Facing long wars in Iraq and Afghanistan, the U.S. military has adopted a controversial new program, ‘Human Terrain Systems’, to make cultural awareness a key element of its counterinsurgency strategy. Michael Udris’s Human Terrain (2010) exposes this and the U.S. effort to enlist academia in the war effort. Having gained rare access to war games in the Mojave Desert and training exercises at Quantico and Fort Leavenworth, Udris takes the viewer into the heart of the war machine and the shadowy collaboration between American academics and the armed services.

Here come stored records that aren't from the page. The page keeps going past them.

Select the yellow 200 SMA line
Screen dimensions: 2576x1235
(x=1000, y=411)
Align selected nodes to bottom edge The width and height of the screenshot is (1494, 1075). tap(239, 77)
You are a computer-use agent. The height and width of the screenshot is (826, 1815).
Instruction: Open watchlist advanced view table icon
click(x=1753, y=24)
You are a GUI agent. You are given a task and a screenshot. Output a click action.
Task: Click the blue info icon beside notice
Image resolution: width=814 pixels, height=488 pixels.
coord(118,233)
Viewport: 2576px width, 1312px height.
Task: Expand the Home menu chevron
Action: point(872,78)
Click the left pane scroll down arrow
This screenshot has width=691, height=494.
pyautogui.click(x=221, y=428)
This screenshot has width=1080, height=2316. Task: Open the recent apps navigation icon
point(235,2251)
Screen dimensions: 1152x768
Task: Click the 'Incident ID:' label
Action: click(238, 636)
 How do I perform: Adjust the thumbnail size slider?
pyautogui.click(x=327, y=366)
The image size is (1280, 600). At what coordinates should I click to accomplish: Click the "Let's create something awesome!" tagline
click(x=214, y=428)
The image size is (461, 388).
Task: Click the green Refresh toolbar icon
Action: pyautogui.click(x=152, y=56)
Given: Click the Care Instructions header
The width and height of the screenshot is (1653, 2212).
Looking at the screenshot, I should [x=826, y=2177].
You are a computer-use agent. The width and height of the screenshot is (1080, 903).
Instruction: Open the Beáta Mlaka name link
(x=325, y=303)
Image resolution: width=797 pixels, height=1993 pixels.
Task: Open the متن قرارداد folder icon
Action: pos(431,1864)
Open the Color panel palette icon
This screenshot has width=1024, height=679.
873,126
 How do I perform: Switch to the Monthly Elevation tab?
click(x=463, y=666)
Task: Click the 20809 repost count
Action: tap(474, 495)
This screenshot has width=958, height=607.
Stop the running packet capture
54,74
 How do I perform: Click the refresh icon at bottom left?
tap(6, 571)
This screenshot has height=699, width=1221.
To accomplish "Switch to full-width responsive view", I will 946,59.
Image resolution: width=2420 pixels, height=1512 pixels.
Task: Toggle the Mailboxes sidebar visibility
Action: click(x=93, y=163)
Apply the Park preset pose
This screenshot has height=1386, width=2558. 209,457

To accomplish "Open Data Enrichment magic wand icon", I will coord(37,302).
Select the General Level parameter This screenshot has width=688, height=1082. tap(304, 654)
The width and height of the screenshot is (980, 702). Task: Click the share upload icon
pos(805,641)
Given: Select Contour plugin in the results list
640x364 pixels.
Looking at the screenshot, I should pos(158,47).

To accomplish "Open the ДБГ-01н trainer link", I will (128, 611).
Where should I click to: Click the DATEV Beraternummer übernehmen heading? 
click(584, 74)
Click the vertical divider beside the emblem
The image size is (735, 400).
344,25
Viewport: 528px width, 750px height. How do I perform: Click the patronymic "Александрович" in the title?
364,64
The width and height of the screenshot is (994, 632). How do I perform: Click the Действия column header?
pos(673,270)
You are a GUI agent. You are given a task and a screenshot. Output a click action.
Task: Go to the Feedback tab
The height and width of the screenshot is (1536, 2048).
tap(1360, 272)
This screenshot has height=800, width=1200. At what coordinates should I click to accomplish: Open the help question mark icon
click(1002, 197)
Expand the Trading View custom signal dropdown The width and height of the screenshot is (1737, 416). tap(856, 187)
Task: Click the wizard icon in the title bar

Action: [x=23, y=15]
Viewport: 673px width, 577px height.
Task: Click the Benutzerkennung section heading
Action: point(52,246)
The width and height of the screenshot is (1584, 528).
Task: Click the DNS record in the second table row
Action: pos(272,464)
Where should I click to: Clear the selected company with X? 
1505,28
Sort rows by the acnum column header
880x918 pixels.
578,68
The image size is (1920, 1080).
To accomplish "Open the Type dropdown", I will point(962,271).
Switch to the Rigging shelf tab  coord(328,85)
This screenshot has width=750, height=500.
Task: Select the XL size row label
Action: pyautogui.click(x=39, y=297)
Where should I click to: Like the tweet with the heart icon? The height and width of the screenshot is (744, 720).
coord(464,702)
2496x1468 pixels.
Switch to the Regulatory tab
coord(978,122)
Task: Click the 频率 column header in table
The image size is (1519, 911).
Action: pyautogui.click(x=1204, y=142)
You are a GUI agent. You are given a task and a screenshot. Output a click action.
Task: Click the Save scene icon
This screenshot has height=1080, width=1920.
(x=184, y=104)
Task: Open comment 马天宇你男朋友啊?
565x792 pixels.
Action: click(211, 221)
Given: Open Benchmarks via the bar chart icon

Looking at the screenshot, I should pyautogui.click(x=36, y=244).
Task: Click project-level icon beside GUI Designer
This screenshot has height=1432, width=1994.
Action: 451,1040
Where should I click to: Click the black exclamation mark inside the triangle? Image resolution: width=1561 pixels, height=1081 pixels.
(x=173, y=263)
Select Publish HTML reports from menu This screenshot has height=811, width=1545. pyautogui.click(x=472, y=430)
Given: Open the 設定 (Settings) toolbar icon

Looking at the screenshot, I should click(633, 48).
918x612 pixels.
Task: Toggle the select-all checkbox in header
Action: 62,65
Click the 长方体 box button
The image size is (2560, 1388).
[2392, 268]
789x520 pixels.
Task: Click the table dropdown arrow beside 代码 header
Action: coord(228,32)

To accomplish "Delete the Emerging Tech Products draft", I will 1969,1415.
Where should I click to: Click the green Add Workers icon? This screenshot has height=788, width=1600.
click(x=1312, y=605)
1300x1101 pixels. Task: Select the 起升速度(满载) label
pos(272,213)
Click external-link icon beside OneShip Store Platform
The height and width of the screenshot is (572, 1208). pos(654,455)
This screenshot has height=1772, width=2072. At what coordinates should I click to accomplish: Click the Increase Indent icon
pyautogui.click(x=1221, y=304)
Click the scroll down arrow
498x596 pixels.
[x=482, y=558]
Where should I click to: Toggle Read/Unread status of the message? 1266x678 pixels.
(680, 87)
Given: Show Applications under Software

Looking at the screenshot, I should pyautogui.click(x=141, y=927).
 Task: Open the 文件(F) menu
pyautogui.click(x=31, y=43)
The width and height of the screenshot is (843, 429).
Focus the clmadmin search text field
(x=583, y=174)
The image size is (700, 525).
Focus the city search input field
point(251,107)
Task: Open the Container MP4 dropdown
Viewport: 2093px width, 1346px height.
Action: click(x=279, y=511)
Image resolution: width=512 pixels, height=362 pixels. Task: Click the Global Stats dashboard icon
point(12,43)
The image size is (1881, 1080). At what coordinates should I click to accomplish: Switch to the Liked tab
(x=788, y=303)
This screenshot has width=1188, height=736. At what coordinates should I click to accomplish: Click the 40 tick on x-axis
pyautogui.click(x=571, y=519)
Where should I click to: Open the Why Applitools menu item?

Taking the theme “condemned to be free,” each of the films in the 2012 Ethics Film Series in some way explores how individuals – even in the most restrictive, oppressive circumstances – claim their existential freedom by taking responsibility for their decisions and actions. The consequences of these claims, and the weight of their responsibility, may appear overwhelming, but it is this acknowledgement of freedom that enables authentic ethical action.
A post screening discussion features Michael Udris.
Co-sponsored by the Center for Documentary Studies and the Program in Arts of the Moving Image.
Free and open to the public.
Monday, April 23, 7pm
Griffith Film Theater, Bryan Center, Duke University (map).
Parking is available in the Bryan Center parking deck.